A Justiça condenou a Prefeitura de Piracanjuba, no Sul de Goiás, a indenizar mulher atacada por um cachorro de rua enquanto caminhava pela cidade. O município deverá pagar R$ 3 mil por danos morais. A decisão é da juíza Leila Cristina Ferreira, da 2ª Vara Judicial da comarca. Ao analisar o caso, a magistrada entendeu que houve falha do poder público, que tem, segundo ela, o dever de fiscalizar e controlar a presença de animais soltos nas ruas.
Para a juíza, ficou comprovado que a prefeitura foi omissa, ou seja, deixou de agir como deveria, e que a mulher sofreu prejuízos. A juíza também entendeu existir uma ligação direta entre a falta de controle dos animais e o ataque sofrido. Por isso, segundo a sentença, fica caracterizado “o dever de indenizar”.
A vítima afirmou que foi mordida por um cão abandonado e pediu indenização por danos morais, que abrangem prejuízos emocionais, como dor, sofrimento e constrangimento. Diante das cicatrizes deixadas pelo ataque, ela também pediu indenização por danos estéticos, já que, segundo ela, as marcas do ataque afetam sua autoestima e imagem pessoal.
*Responsabilidade do dono*
Na decisão, a juíza explicou que, pela regra geral do Direito, o dono de um animal é responsável por qualquer dano que ele cause. Isso porque cabe ao proprietário garantir que o animal não machuque outras pessoas.
No entanto, quando o animal não tem dono, como no caso de cães abandonados, a responsabilidade pode recair sobre o município, já que a Constituição Federal determina que as prefeituras devem criar políticas públicas para controlar a população de cães e gatos nas ruas, protegendo tanto a saúde da população quanto o bem-estar dos próprios animais.
*Cães soltos em Piracanjuba*
A magistrada destacou ainda que a mulher conseguiu provar o ocorrido por meio de prontuário médico com registro do atendimento recebido, além de fotos e vídeos das lesões sofridas.

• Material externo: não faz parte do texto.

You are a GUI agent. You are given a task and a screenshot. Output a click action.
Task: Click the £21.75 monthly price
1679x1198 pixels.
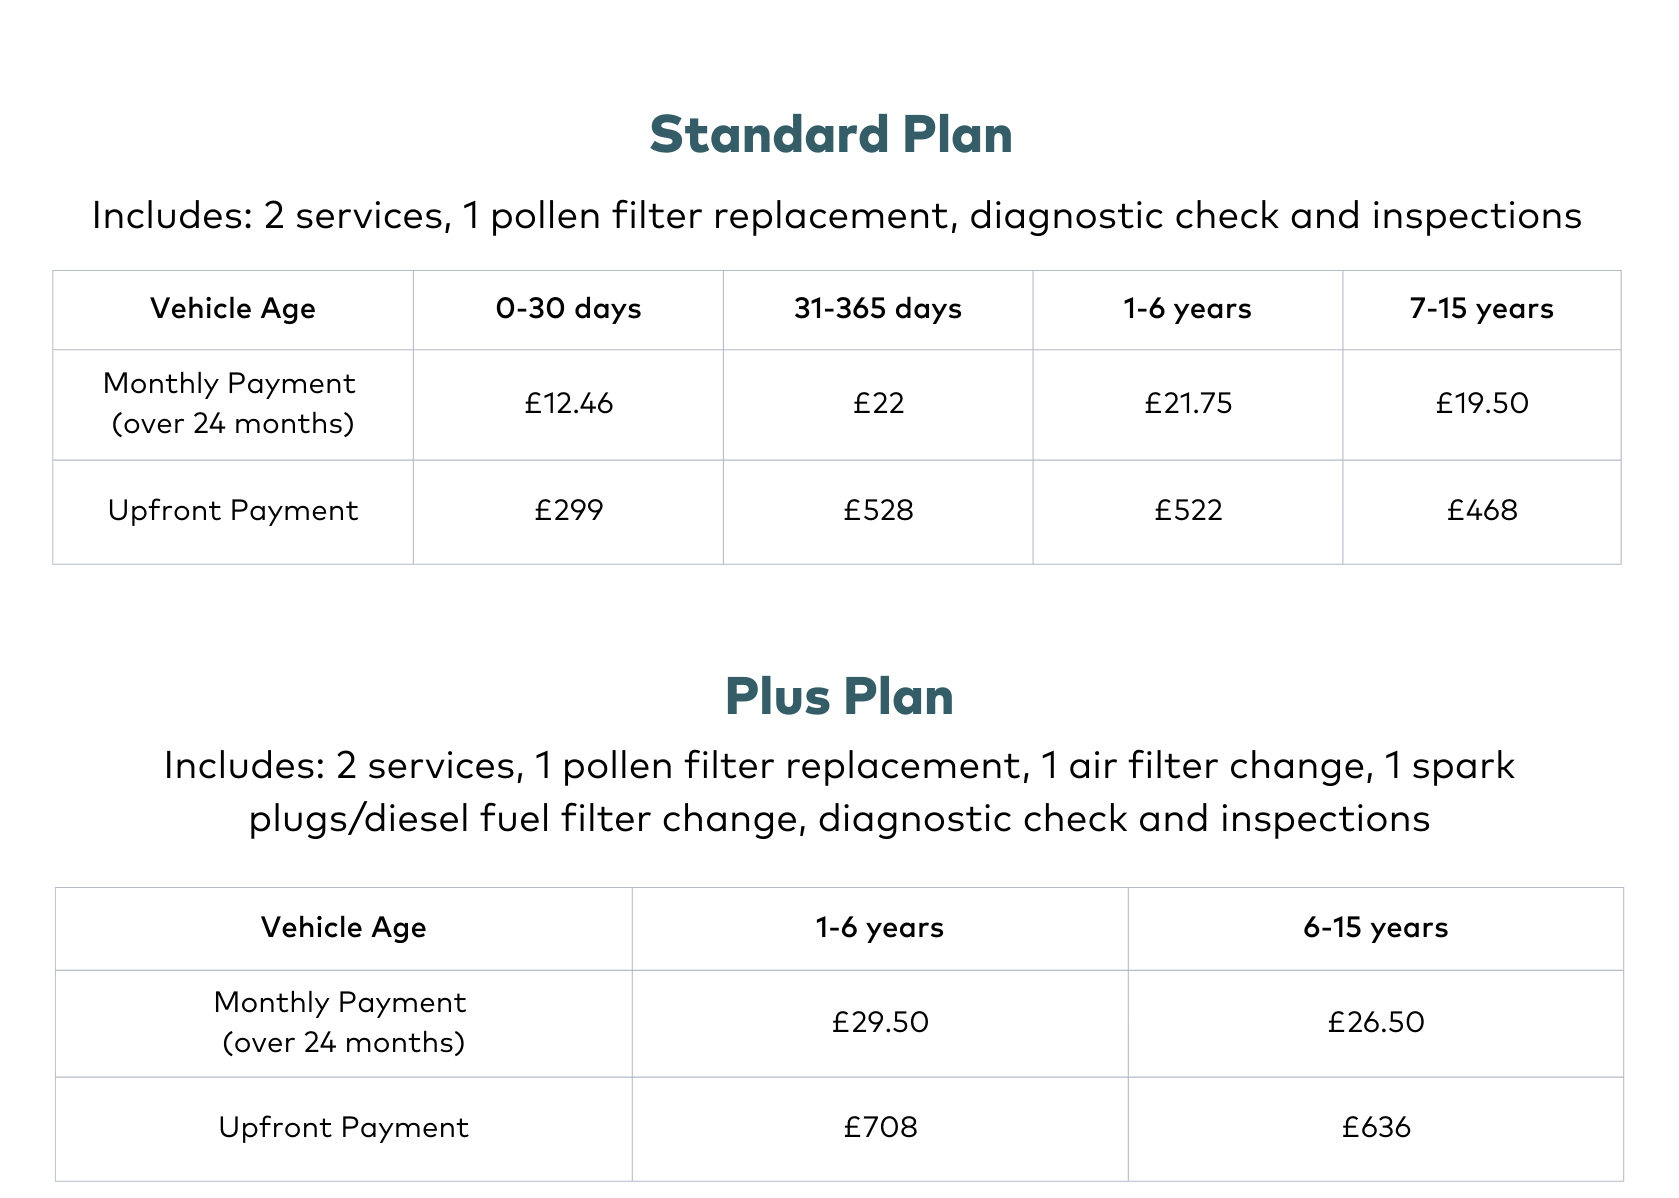[x=1188, y=404]
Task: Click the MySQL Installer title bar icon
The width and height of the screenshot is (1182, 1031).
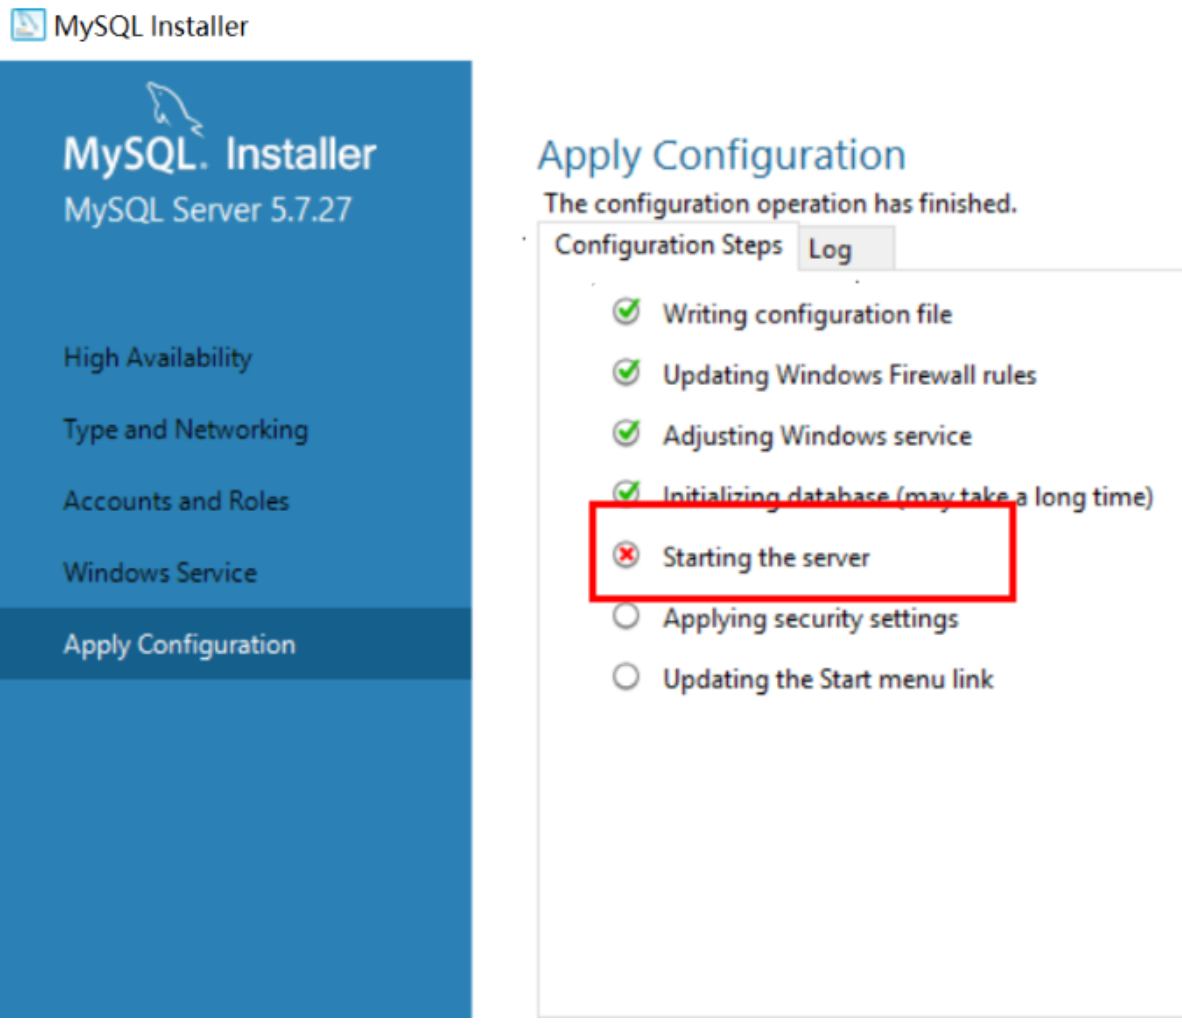Action: pos(27,25)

Além disso, reportagens e publicações recentes mostraram, segundo a juíza, que o problema de cães soltos pelas ruas é um problema recorrente na cidade. Com isso, a juíza afastou o argumento de que o ataque teria sido um fato isolado e imprevisível.
Em relação ao pedido de indenização por danos estéticos, a decisão apontou que as cicatrizes existem, mas são pequenas, ficam em partes do corpo que normalmente permanecem cobertas e, com o tempo, tornaram-se quase imperceptíveis. Por esse motivo, a juíza entendeu que não houve deformidade permanente que justificasse uma indenização separada. Assim, considerou que o valor fixado por danos morais já contempla o sofrimento causado pelo episódio.